Note 3. Accounts Receivable
We sell our manufactured products to a large number of customers, primarily in the residential housing construction and remodel sectors, broadly dispersed across many domestic and foreign geographic regions. We assess the credit risk relating to our accounts receivable based on quantitative and qualitative factors, including historical credit collections within each region where we have operations. We perform ongoing credit evaluations of our customers to minimize credit risk. We do not usually require collateral for accounts receivable, but do require advance payment, guarantees, a security interest in the products sold to a customer, and/or letters of credit in certain situations.

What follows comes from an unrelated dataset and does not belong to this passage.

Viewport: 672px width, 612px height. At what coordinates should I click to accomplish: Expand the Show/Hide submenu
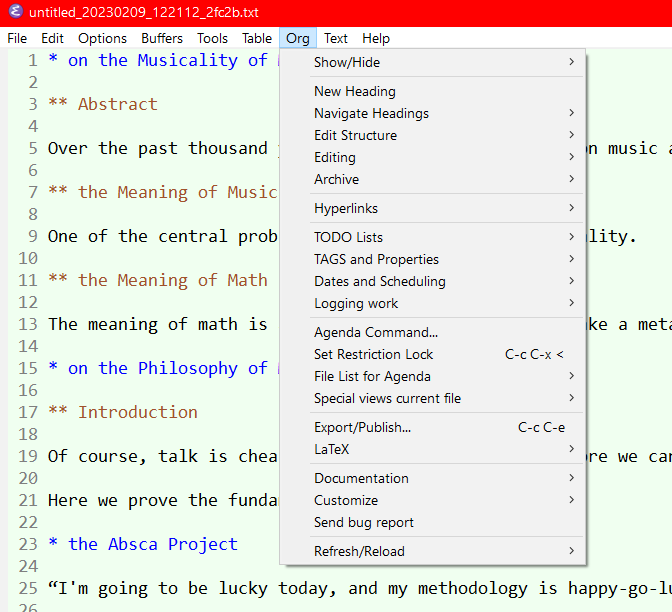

At September 30, 2023 and December 31, 2022, we had an allowance for credit losses of $12.0 million and $15.4 million, respectively. The decrease in the allowance for credit losses in the nine months ended September 30, 2023 is due to improved collections experience in our North America segment and decreased consolidated net revenues.
Note 4. Inventories
Inventories are stated at the lower of cost or net realizable value. Finished goods and work-in-process inventories include material, labor, and manufacturing overhead costs.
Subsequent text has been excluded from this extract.